THE EXERCISE – Filter the rows below, keeping only the lines that contain the string "Instruction", and copy each of those lines. Case matters.

[START AVAILABLE RECORDS]

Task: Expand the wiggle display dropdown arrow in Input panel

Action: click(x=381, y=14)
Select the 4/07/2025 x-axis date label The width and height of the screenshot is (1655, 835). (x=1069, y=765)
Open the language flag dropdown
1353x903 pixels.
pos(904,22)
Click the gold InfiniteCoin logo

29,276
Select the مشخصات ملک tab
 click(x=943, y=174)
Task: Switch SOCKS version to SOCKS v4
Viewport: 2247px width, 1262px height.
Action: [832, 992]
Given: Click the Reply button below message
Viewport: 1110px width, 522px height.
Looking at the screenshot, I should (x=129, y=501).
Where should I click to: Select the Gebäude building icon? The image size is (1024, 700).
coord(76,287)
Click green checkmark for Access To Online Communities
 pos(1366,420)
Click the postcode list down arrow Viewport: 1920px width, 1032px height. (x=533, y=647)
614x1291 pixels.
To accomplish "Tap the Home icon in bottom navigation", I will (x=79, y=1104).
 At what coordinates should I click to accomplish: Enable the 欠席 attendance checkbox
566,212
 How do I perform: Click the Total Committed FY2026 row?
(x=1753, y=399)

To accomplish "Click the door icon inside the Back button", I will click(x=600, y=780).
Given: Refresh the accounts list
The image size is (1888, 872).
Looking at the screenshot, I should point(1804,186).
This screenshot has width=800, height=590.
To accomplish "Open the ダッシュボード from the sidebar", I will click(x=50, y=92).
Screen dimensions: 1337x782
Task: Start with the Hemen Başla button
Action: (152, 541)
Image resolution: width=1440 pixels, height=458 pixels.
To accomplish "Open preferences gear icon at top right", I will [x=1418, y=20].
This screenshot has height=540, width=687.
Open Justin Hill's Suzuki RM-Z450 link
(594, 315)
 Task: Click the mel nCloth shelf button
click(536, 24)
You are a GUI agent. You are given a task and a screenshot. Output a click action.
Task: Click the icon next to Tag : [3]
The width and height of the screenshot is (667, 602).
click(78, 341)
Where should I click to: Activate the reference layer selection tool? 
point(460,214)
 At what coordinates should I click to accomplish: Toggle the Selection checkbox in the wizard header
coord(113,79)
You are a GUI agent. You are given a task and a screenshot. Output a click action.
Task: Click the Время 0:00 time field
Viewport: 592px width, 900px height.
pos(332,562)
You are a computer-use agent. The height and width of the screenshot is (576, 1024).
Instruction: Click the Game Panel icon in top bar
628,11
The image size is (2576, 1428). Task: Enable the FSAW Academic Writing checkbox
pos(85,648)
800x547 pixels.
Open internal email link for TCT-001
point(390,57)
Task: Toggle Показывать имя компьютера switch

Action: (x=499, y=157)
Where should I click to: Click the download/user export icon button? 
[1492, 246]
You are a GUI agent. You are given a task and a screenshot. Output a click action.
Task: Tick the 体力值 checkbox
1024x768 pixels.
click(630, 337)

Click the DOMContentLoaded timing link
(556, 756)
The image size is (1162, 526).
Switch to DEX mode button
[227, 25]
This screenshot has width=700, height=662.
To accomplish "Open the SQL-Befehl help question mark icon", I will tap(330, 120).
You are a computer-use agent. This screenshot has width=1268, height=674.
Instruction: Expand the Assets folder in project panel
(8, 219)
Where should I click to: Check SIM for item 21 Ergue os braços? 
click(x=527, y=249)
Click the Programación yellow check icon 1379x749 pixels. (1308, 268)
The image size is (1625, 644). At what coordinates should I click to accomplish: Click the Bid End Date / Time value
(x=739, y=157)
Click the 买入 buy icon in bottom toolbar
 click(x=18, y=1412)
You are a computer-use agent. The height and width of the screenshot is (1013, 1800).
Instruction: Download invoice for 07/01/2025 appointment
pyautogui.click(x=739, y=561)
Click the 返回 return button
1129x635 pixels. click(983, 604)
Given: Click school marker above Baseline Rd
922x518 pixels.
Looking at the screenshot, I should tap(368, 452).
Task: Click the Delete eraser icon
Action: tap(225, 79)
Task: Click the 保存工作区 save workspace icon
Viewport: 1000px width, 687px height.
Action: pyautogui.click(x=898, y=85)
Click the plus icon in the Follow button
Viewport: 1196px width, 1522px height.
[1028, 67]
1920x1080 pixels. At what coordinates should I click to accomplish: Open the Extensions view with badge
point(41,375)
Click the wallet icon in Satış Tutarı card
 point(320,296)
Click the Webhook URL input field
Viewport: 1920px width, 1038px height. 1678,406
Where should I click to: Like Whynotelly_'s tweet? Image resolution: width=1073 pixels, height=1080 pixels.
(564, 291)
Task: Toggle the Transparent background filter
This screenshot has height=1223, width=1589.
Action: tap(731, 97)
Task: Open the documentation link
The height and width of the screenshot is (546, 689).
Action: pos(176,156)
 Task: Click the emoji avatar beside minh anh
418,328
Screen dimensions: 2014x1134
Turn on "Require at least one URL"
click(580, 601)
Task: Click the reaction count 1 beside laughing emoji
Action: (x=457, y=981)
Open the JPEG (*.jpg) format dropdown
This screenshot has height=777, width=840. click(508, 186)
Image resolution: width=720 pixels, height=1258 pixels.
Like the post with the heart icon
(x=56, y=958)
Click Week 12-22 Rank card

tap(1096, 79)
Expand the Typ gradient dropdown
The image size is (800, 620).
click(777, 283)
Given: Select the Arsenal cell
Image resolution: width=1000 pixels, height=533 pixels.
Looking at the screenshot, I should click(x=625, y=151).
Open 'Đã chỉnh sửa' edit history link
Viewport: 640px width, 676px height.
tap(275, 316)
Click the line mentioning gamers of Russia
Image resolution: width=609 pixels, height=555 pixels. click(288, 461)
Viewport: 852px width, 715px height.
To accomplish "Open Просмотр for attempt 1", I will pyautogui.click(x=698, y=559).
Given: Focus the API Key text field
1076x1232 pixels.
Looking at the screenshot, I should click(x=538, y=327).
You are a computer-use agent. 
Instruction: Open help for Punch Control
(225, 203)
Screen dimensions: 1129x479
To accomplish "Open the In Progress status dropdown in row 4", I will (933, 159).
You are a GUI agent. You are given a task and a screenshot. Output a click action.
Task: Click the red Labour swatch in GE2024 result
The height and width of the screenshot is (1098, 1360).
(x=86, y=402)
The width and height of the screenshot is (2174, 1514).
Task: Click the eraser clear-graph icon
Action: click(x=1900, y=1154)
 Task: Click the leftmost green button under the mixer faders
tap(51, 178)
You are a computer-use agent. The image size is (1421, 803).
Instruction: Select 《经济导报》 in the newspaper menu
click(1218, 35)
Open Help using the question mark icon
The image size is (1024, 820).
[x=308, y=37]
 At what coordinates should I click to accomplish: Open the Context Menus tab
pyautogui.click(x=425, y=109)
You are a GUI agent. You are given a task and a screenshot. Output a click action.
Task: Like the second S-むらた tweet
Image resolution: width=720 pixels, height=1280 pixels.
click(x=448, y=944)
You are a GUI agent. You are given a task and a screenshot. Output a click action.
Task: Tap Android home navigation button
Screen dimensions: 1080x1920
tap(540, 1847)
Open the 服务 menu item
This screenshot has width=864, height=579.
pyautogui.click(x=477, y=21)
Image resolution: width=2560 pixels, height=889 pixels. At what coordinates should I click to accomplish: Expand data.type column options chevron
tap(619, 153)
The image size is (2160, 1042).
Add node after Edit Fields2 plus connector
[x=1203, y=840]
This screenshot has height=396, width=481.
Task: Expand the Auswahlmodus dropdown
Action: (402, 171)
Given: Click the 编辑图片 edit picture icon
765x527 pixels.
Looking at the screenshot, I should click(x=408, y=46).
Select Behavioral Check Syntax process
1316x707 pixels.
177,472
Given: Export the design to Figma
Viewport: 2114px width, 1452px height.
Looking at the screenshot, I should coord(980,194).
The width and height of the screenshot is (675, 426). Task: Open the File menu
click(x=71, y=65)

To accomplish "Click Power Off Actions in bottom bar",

[END AVAILABLE RECORDS]

TASK SOLUTION –
Instruction: Click the Game Panel icon in top bar
Instruction: Expand the Assets folder in project panel
Instruction: Download invoice for 07/01/2025 appointment
Instruction: Open help for Punch Control
Instruction: Select 《经济导报》 in the newspaper menu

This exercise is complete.